BEGIN

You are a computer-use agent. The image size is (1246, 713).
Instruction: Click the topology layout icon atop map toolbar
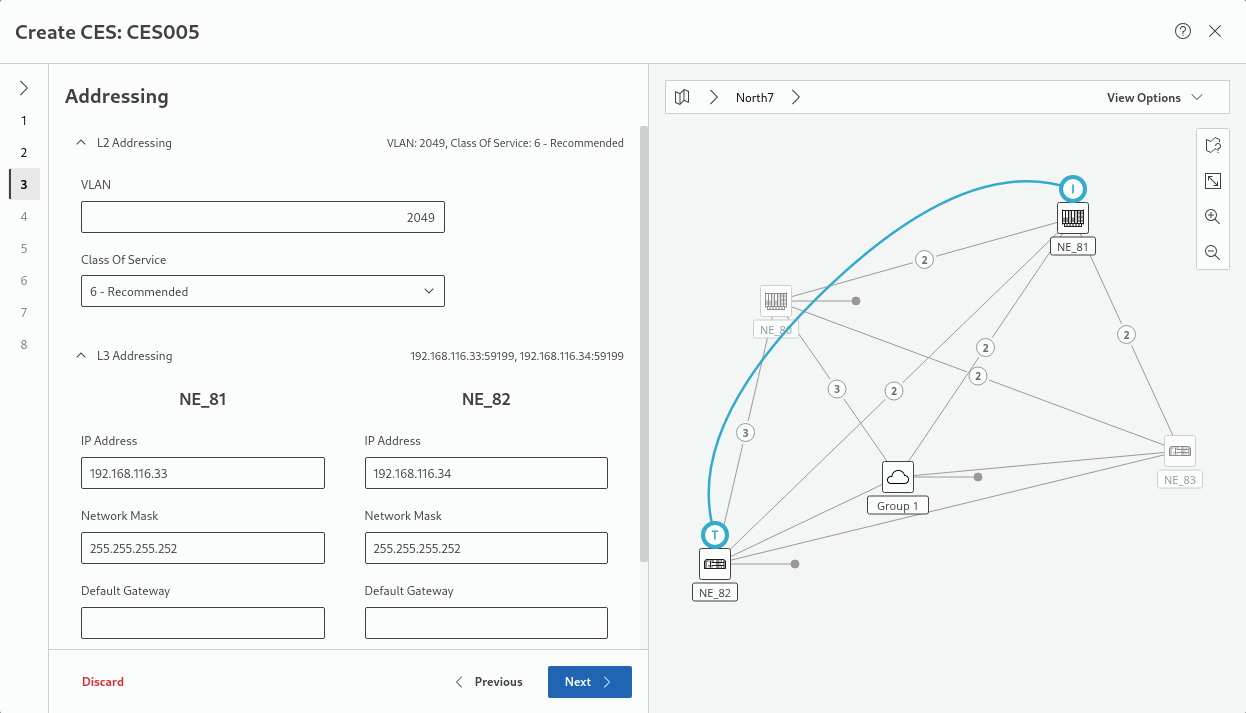pyautogui.click(x=1212, y=146)
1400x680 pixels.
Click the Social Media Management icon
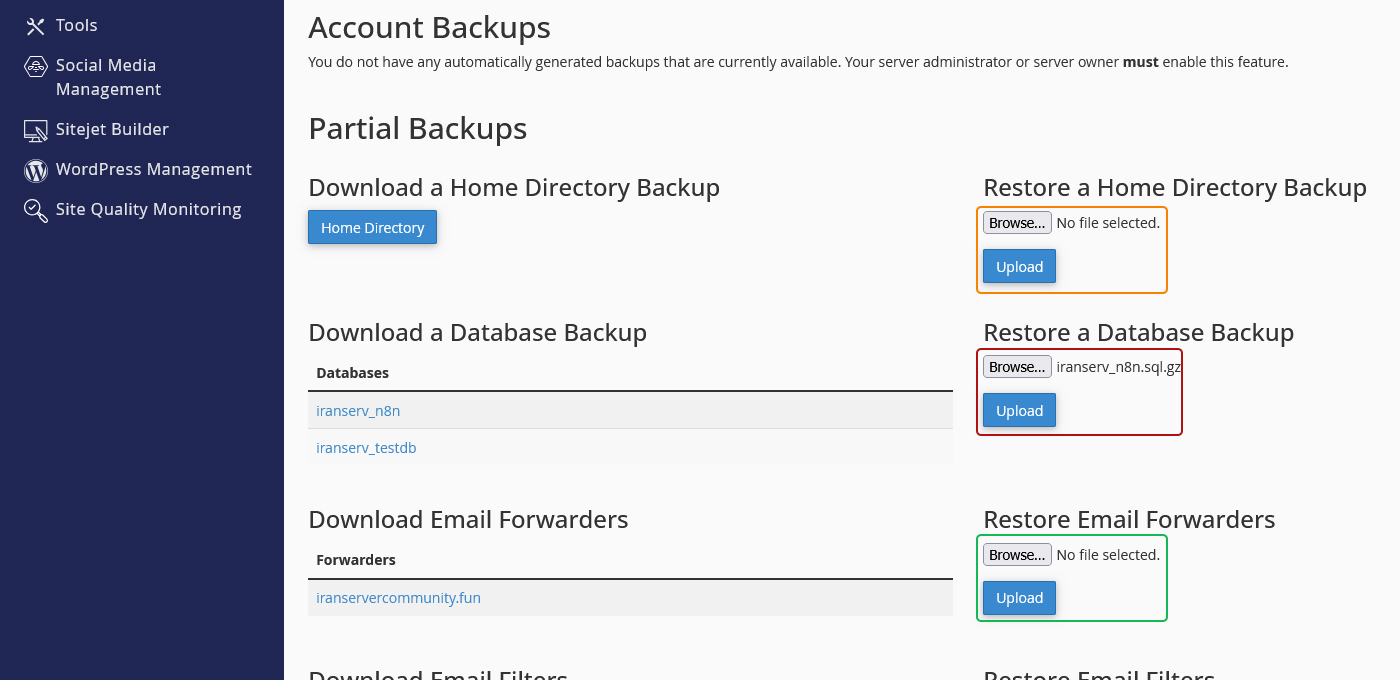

END

### THE TASK
What is needed is an exact copy of the lines from the one with "1400x680 pixels." through the end of the data above, both included, minus any pictures.

### RESULT
1400x680 pixels.
Click the Social Media Management icon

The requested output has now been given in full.